- [What you need to do] Starting at the line that contains "This screenshot has", reproduce only the lines through the end of the data, exactly, including both the first and the last; skip the pictures.

- [Data extracts]
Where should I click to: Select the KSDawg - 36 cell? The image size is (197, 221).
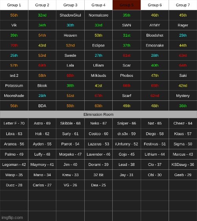point(183,165)
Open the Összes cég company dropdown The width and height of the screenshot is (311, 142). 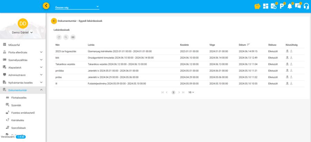[x=77, y=7]
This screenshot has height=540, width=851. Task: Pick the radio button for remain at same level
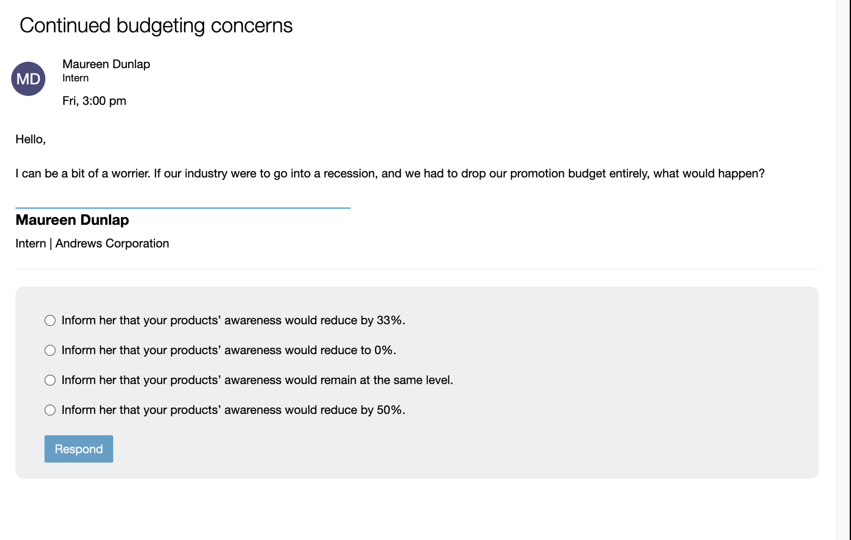[50, 380]
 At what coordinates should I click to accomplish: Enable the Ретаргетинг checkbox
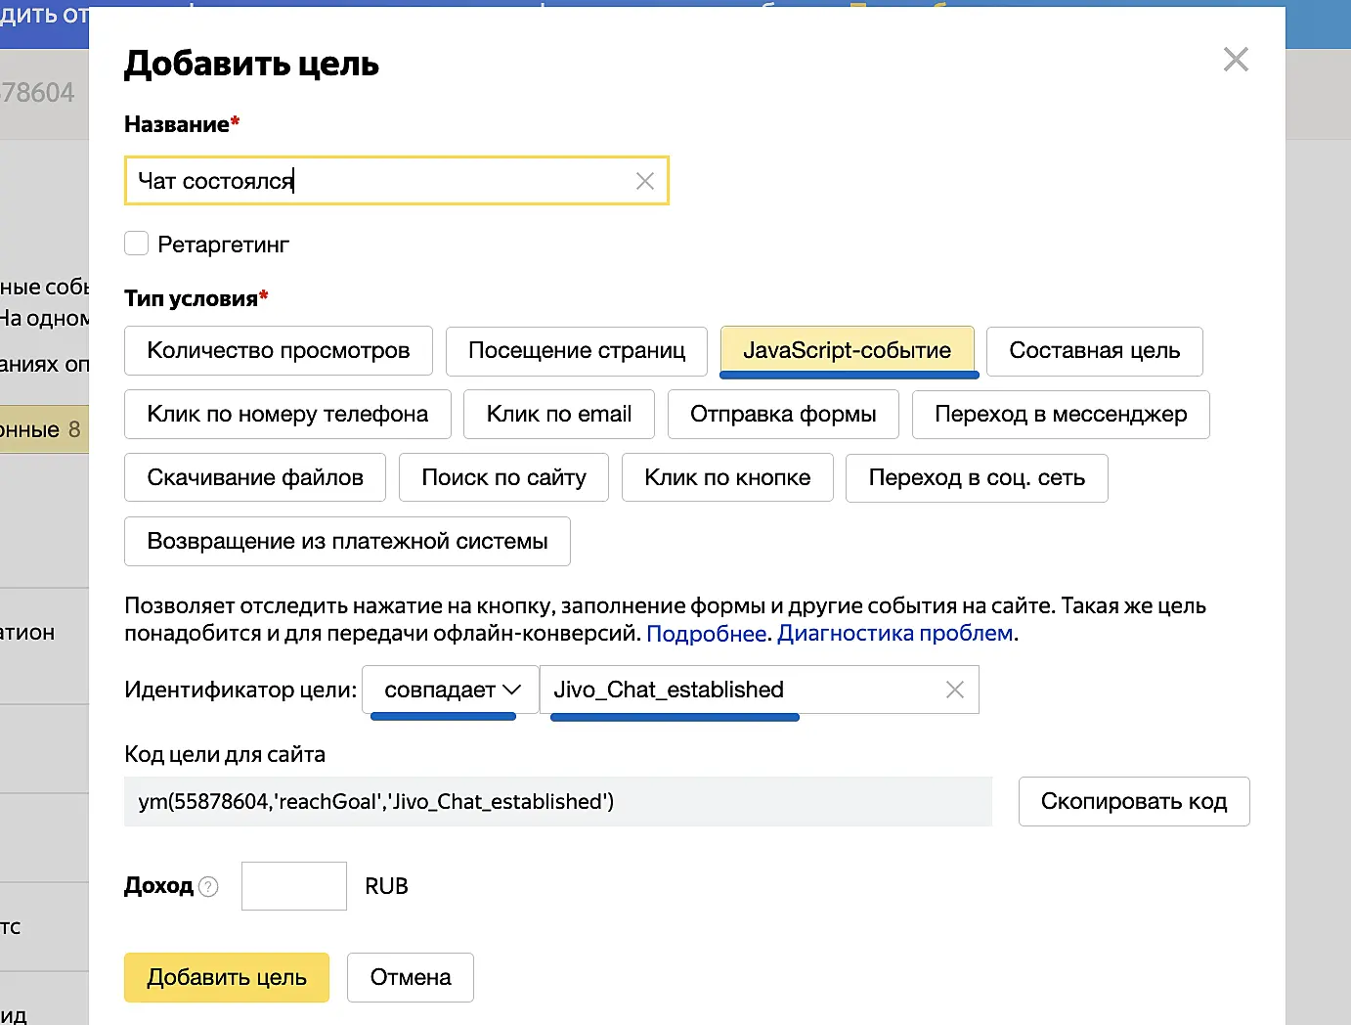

- [Answer area]
This screenshot has height=540, width=851. Task: Pick the radio button for remain at same level
[50, 380]
 At what coordinates should I click to accomplish: Enable the Ретаргетинг checkbox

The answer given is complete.